(WORK ORDER) What you return must match the records below character for character, except that no picture appears.

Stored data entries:
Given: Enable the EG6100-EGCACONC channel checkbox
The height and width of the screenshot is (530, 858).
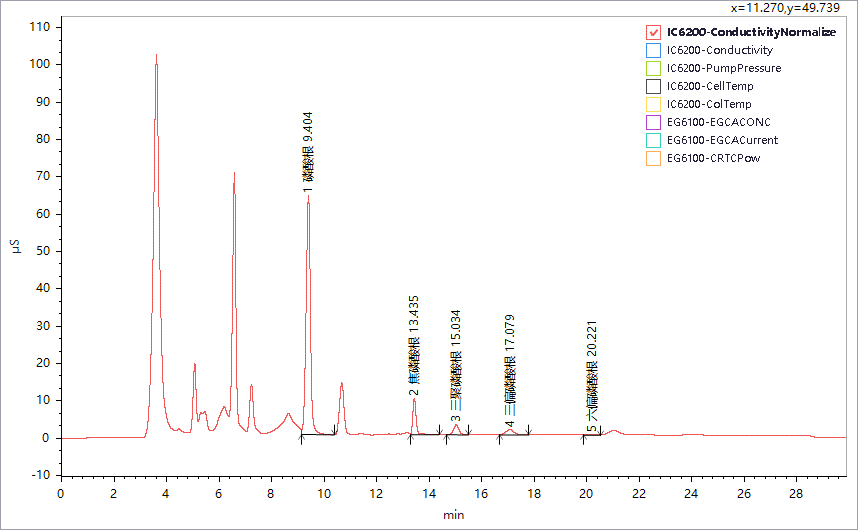Looking at the screenshot, I should click(654, 122).
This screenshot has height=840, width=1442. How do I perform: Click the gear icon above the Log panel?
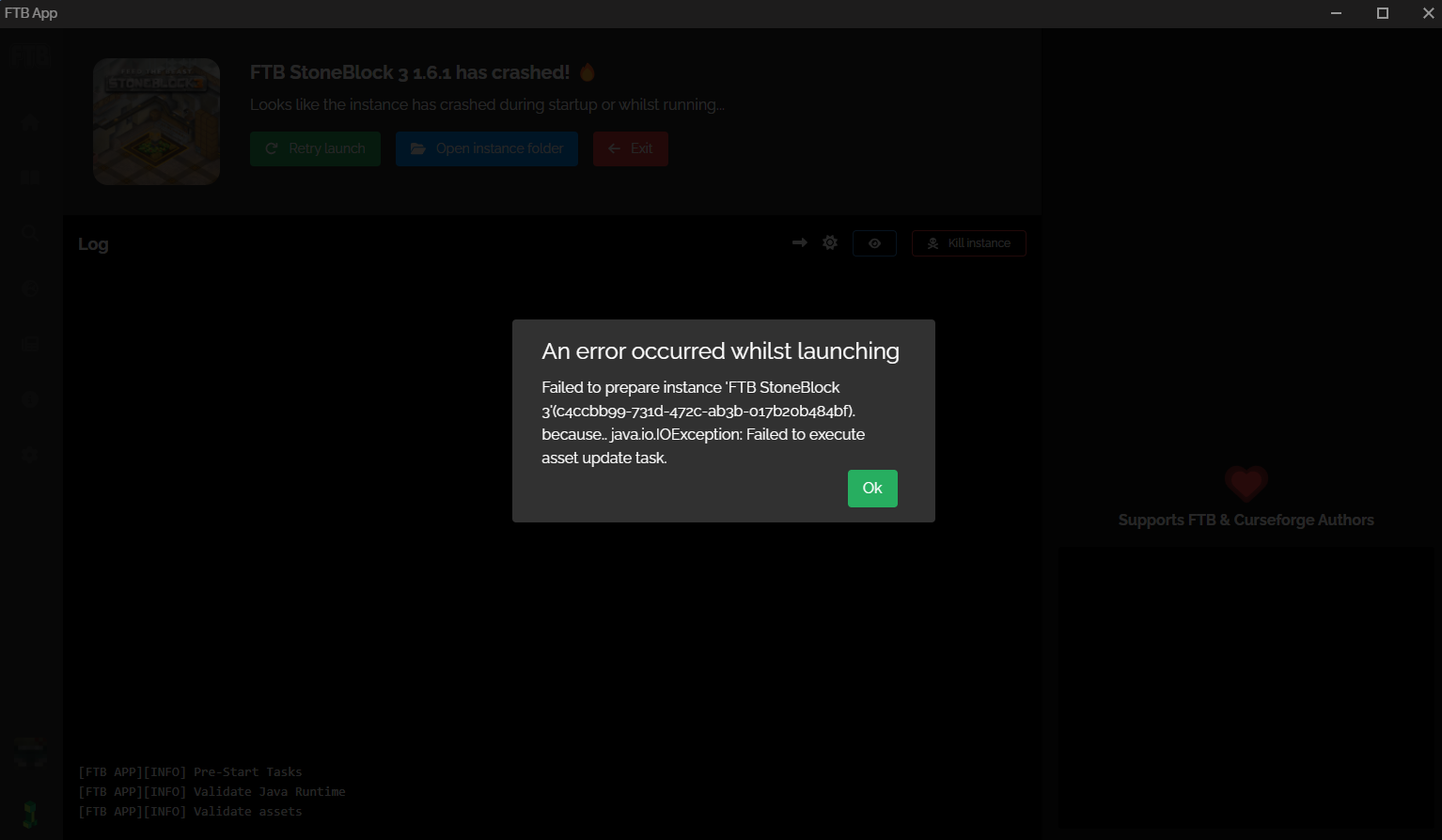click(x=829, y=242)
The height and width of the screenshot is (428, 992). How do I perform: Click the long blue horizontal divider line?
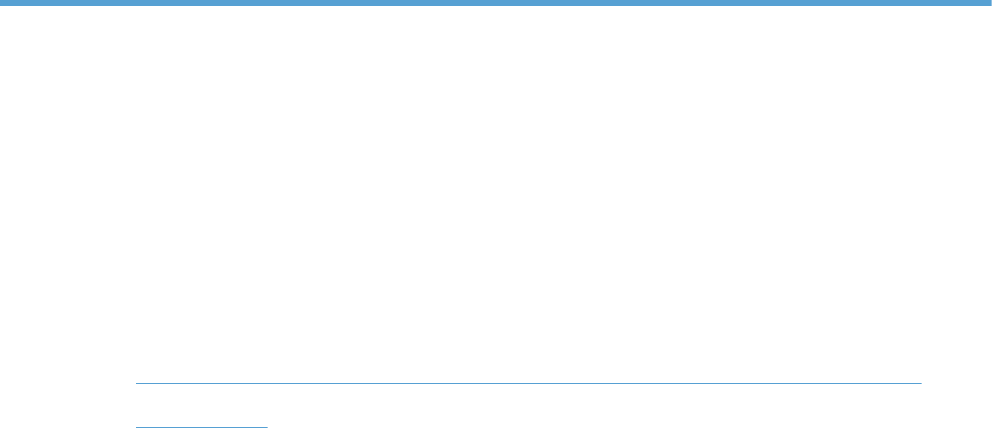pos(528,383)
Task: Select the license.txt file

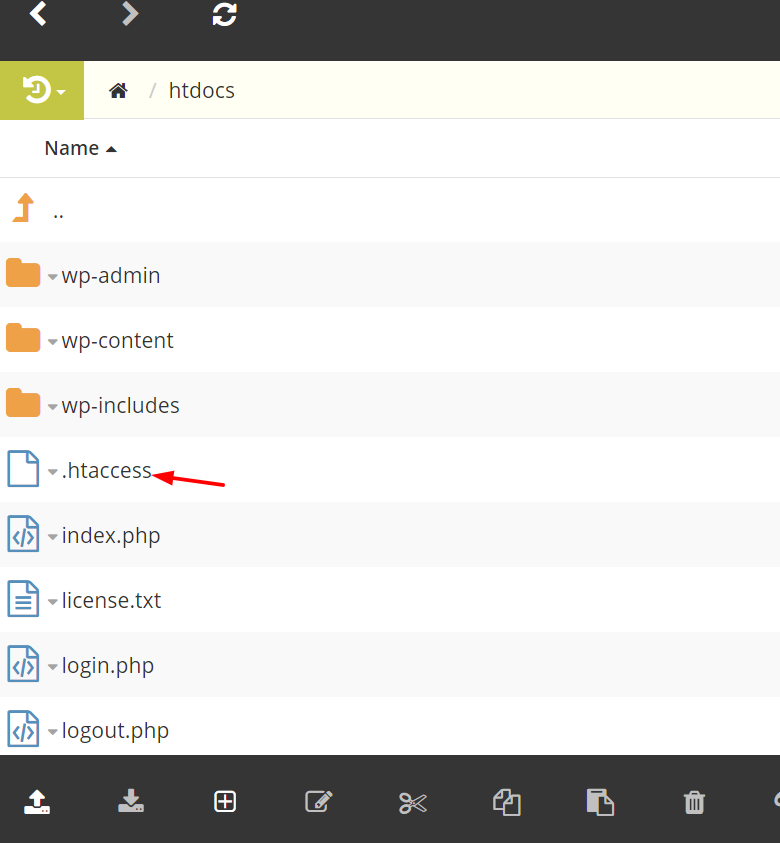Action: click(x=111, y=600)
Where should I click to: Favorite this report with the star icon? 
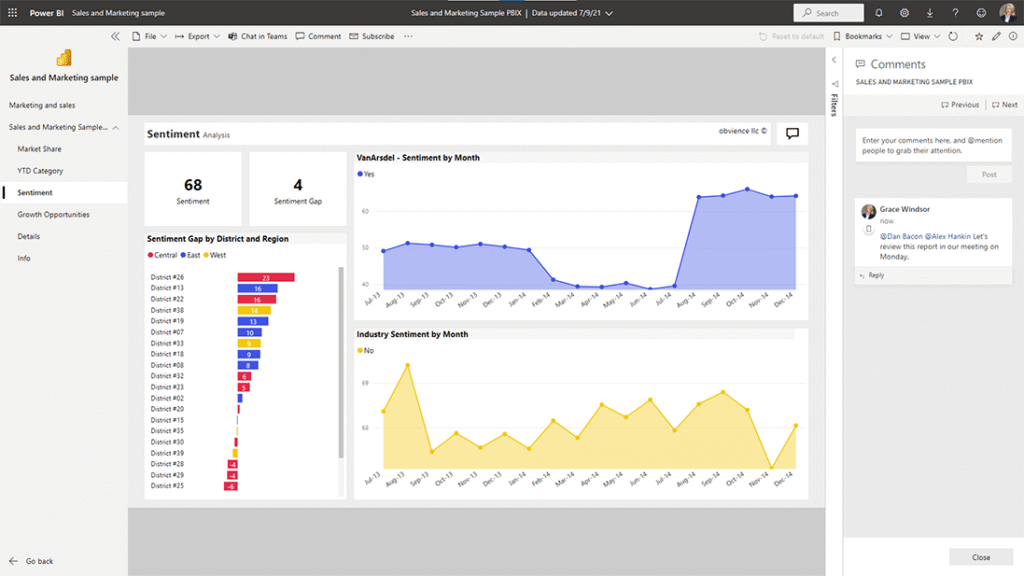pos(979,36)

(OUTPUT FOR THIS EXERCISE)
Given: Enable the EG6100-EGCACONC channel checkbox
The height and width of the screenshot is (530, 858).
Looking at the screenshot, I should click(654, 122).
This screenshot has height=840, width=1442. How do I perform: Click the gear icon above the Log panel?
click(x=829, y=242)
The height and width of the screenshot is (428, 992). How do I perform: Click the long blue horizontal divider line?
pos(528,383)
Task: Select the license.txt file

Action: click(x=111, y=600)
Where should I click to: Favorite this report with the star icon? 
pos(979,36)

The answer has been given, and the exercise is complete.